Below is a complete breakdown of her profile, stats, biography, training, and diet regimens.






Full Name: Stephanie Sanzo





Weight
Height
Date Of Birth


115-125 lbs.
4’10”
04/02/1987


Profession
Era
Nationality


Personal Trainer, Fitness Model
2010
Australian





2-7.jpg


2-7.jpg

Biography
Growing up, Stephanie was not very into fitness. But at 19-years old, she had a baby boy and had put on some weight. It was here that she would begin to take care of her body.
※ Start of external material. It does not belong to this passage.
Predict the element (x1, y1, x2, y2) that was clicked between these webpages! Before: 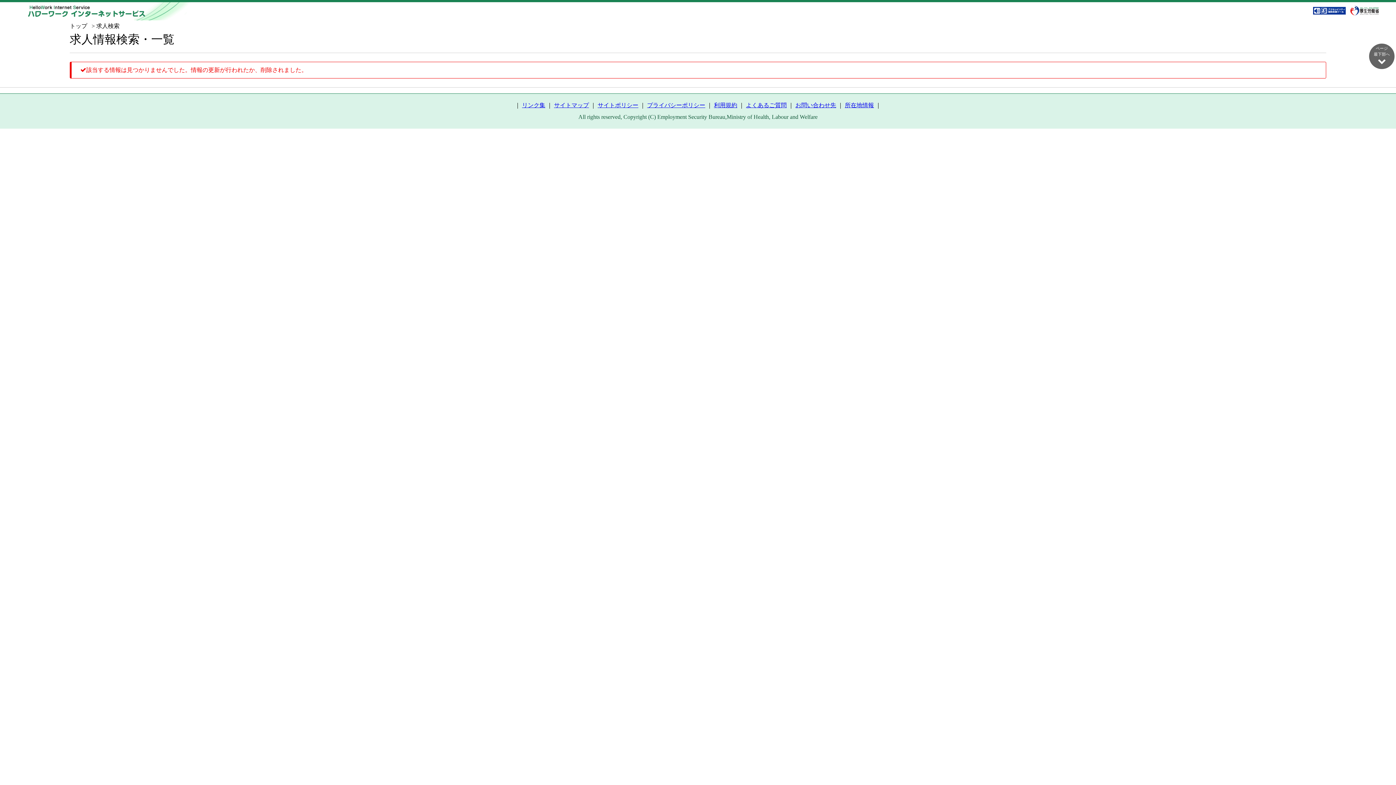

So, she grabbed some dumbbells, began at-home workouts to drop fat, and enrolled in a personal training course with hopes of making that a career.


After the birth of her second child, she began to look for new ways to stay fit. A medical complication made running challenging, so she got herself a gym membership and began to train seriously. As a result, she did compete in some shows, even finishing in the top spots, but given the competitive lifestyle and strict diet, she stepped away to focus more on her health and wellness.
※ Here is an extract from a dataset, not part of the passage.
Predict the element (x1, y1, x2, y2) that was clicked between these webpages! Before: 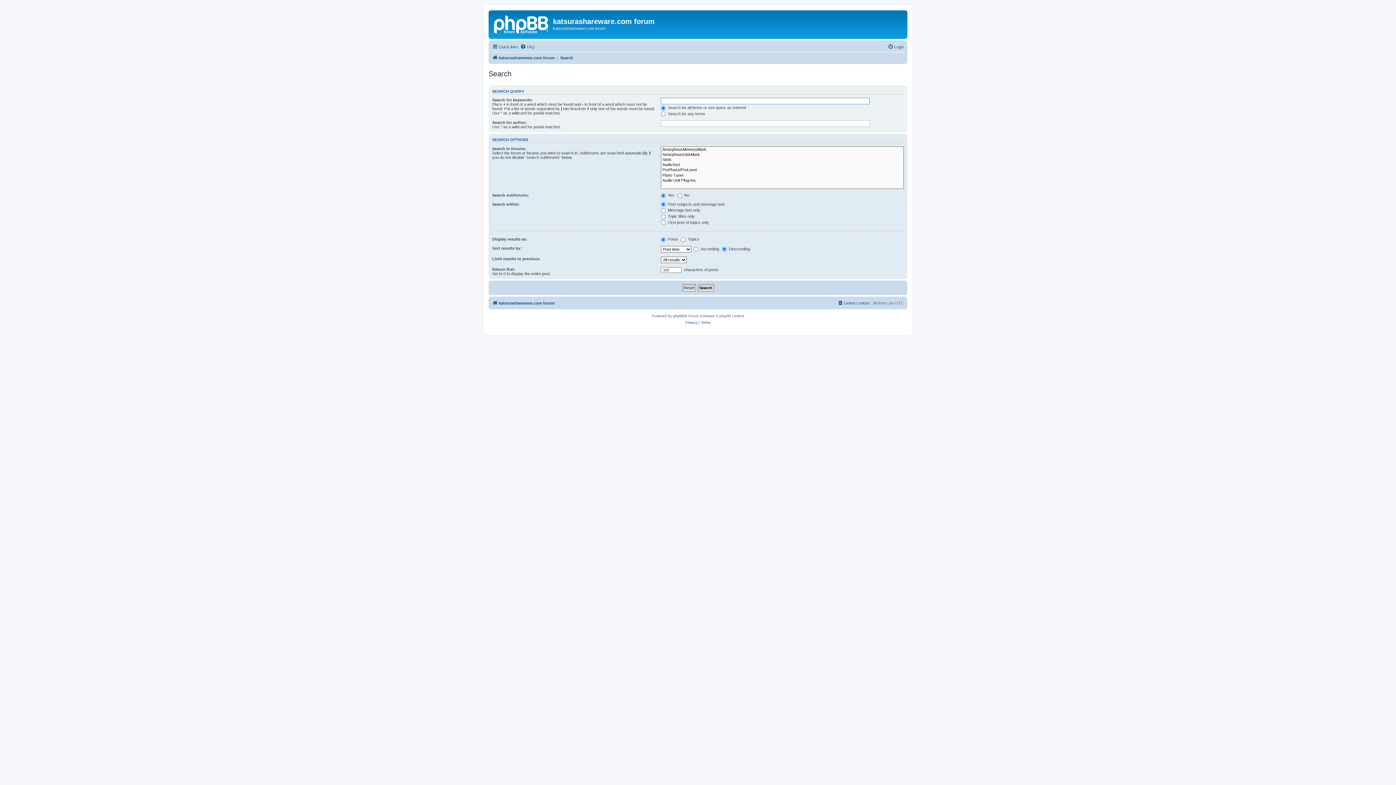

With her personal training taken care of, she began seeing more clients and also changed up her own routine from more competition prep to strength training with hints of powerlifting. Working in tandem with her own training and training others, she began posting photos of her own progress and sharing clients’ success stories, boosting her platform and social media followers.
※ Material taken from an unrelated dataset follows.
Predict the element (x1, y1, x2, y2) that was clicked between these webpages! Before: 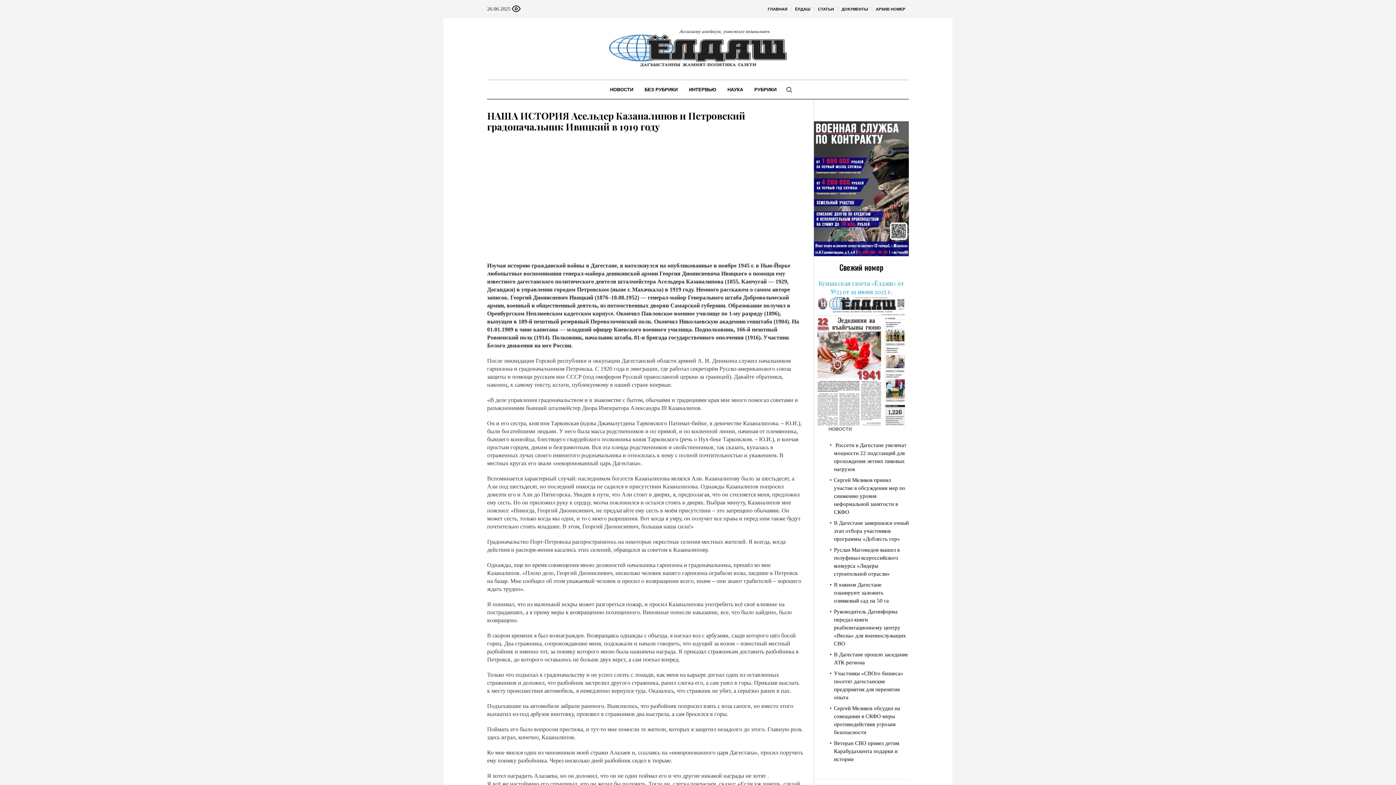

Moving forward with her goals, she continues to devote her time to her own training and helping others, as she hopes to be an inspiration for them as well.


Training
Stephanie’s training routine involves strength training with powerlifting aspects to see continued muscle growth and aid in her great physique. Working with reps in the 8-12 range, and her sets in the 3-5 range, she gives herself a great chance to shape and tone her muscles. She doesn’t really focus on cardio, but if need be, she will do 20 minutes of cardio.


Legs
  • Back Squat: 3 sets, 8 reps
  • Single Leg Hamstring Curl: 3 sets, 10 reps
  • Narrow Stance Back Squat: 3 sets, 10 reps
  • Dumbbell Deadlift: 3 sets, 12 reps
  • Leg Extensions: 3 sets, 10 reps
  • Sissy Squats: 3 sets, 8 reps
Chest & Triceps
  • Bench Press: 2-4 sets, 6-8 reps
  • Incline Press: 3-4 sets, 8-12 reps
  • Cable Flys: 4 sets, 12-15 reps
  • Reverse Flys: 4 sets, 12-15 reps
  • Triceps Pushdown: 3-4 sets, 15-20 reps
  • Seated Dips: 3-4 sets, 8-10 reps
  • Overhead Extension: 3 sets, 8-10 reps
  • Bent Over Reverse Fly: 3 sets, 15-20 reps
Shoulders
  • Seated DB Press: 5 sets, 8 reps
  • Bradford Press: 4 sets, 10 reps
  • Cable Lateral Raise: 3 sets, 12 reps
  • Cable Single Arm Press: 3 sets, AMRAP
  • Cable Reverse Fly: 3 sets, 15 reps
  • DB Around the Worlds: 3 sets, 15 reps
  • Cable Rope Front Raise: 3 sets, 20 reps
  • Cable Front Press: 3 sets, 20 reps
3-4.jpg


3-4.jpg

Nutrition
While training is imperative, so too is the work done in the kitchen. Stephanie eats a great balance of fat, protein, and carbs with more of an emphasis on protein, as this is the building block of all muscle. She is less focused on eating too many carbs and fats, as she is with too many calories. Excess calories can lead to that unwanted weight gain and she works very hard for that to not happen. Of course, a cheat meal does come into play, but only if her body is truly craving it.


Supplementation
For Stephanie and supplementation, she uses her own supplements of choice to power all of her workouts. Certain staples to consider are a pre-workout, BCAA, and protein powder, for these will help cover all your needs, pre-, mid-, and post-workout. Others to try and take note of are fat burners for shedding unwanted fat, multivitamins for boosting your health and wellness, and creatine to pack on strength and only add to your physique.